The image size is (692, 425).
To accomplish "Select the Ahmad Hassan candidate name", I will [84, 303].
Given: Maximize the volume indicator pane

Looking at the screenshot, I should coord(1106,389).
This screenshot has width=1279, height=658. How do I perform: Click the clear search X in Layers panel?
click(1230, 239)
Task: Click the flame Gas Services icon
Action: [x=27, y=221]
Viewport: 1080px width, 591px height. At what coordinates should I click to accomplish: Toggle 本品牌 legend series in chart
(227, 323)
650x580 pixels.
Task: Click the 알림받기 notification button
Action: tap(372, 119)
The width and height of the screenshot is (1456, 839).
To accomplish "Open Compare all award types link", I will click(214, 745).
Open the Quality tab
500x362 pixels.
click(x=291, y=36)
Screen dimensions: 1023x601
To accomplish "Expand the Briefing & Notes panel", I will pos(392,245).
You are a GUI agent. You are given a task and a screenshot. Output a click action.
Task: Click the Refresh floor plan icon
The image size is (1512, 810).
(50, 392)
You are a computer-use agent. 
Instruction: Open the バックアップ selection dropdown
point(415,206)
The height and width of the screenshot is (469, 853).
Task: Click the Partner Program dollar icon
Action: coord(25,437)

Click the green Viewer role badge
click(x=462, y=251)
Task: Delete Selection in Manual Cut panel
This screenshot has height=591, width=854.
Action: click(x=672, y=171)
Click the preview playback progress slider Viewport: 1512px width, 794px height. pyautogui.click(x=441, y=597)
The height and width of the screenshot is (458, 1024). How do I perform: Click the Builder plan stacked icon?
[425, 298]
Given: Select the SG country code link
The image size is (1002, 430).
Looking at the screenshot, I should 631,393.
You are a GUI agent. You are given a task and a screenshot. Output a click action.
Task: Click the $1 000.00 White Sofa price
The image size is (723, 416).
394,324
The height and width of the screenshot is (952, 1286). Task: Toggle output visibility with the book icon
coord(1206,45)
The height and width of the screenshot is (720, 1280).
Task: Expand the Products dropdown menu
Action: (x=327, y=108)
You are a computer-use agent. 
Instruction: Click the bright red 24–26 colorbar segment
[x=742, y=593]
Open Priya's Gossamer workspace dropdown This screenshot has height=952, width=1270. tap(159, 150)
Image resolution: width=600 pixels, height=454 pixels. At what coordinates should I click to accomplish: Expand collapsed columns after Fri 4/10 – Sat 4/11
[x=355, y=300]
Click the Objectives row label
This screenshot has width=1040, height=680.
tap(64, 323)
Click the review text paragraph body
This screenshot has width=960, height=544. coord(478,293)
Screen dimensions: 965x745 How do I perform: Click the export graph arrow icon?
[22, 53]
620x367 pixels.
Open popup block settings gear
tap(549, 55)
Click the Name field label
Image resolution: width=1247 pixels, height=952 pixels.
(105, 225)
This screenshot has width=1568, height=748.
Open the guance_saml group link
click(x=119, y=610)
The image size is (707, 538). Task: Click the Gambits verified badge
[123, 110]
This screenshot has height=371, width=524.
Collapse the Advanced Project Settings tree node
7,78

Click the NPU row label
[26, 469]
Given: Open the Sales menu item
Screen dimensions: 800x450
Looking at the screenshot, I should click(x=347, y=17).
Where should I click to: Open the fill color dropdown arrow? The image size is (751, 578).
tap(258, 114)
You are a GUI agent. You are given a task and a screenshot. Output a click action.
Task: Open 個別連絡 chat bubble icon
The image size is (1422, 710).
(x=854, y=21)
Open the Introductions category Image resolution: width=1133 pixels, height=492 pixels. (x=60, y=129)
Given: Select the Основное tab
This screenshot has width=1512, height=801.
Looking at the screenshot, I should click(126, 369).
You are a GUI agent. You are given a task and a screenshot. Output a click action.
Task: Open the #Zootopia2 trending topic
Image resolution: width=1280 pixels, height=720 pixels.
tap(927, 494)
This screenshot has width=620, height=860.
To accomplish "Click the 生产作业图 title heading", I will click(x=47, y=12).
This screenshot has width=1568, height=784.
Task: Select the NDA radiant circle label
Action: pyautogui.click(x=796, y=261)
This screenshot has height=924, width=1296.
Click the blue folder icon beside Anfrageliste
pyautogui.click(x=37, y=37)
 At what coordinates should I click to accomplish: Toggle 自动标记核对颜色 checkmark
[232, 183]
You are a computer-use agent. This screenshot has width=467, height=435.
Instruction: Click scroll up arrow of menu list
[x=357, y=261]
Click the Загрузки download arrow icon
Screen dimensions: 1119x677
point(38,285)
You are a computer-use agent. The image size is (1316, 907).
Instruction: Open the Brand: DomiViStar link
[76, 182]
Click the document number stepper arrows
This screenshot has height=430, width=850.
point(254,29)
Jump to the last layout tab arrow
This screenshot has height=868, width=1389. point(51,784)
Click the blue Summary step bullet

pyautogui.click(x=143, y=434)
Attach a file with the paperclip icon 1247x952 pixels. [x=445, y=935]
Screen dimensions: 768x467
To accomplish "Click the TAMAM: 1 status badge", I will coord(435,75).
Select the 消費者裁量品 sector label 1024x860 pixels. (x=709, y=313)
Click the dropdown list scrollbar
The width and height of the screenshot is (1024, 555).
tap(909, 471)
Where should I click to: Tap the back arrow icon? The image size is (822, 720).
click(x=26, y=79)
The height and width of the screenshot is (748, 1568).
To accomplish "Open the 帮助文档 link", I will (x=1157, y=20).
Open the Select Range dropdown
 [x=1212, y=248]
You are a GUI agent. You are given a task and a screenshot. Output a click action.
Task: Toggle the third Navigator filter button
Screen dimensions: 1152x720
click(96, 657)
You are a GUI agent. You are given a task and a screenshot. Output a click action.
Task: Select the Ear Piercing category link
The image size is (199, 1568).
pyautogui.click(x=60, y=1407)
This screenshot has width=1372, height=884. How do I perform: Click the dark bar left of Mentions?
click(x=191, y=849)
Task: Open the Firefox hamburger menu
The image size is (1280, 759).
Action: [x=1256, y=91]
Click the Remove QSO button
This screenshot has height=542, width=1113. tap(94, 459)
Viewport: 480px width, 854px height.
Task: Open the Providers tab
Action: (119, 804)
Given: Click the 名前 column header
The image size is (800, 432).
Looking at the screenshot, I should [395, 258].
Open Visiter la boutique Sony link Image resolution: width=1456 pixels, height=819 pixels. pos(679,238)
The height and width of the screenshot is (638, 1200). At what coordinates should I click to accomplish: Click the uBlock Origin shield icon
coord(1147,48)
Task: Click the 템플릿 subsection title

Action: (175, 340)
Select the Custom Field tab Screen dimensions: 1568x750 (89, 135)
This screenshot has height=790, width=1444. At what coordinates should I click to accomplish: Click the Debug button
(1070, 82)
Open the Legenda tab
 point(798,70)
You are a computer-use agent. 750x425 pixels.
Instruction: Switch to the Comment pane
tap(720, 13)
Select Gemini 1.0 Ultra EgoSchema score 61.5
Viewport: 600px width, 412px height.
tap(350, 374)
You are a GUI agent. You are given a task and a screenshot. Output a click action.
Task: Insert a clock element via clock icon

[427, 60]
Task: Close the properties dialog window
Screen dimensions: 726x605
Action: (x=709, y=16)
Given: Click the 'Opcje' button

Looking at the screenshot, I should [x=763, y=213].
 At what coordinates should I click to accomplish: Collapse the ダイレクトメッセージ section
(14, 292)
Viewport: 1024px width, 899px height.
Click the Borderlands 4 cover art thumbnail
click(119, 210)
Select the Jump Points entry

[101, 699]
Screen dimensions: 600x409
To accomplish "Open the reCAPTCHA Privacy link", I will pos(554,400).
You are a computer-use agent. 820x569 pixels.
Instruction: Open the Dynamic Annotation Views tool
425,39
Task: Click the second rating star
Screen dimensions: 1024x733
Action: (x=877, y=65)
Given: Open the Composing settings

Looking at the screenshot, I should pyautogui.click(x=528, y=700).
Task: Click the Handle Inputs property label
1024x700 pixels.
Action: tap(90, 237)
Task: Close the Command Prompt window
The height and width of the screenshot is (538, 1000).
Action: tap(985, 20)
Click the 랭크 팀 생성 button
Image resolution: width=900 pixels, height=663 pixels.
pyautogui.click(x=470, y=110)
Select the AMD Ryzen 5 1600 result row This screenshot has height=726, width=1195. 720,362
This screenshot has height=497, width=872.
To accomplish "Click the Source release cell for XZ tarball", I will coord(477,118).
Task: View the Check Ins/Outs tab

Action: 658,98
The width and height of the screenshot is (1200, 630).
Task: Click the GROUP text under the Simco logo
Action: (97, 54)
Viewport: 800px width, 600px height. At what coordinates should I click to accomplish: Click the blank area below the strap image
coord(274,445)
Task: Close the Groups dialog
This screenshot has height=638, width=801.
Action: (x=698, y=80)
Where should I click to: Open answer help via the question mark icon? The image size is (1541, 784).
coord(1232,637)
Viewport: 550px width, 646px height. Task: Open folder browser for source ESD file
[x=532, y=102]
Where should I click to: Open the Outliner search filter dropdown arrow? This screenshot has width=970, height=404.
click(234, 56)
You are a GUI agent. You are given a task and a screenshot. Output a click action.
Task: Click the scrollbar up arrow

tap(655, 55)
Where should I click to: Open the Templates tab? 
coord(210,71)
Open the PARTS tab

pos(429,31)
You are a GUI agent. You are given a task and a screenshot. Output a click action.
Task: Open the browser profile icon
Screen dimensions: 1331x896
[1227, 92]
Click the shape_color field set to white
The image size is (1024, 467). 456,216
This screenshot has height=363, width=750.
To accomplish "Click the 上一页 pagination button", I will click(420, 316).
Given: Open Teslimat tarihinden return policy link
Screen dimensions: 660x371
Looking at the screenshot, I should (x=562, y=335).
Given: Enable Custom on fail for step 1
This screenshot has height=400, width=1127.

Exercise details -> Filter the records for the word "Close" and show every line that has it.

Result of the exercise ->
Task: Close the properties dialog window
Task: Close the Command Prompt window
Task: Close the Groups dialog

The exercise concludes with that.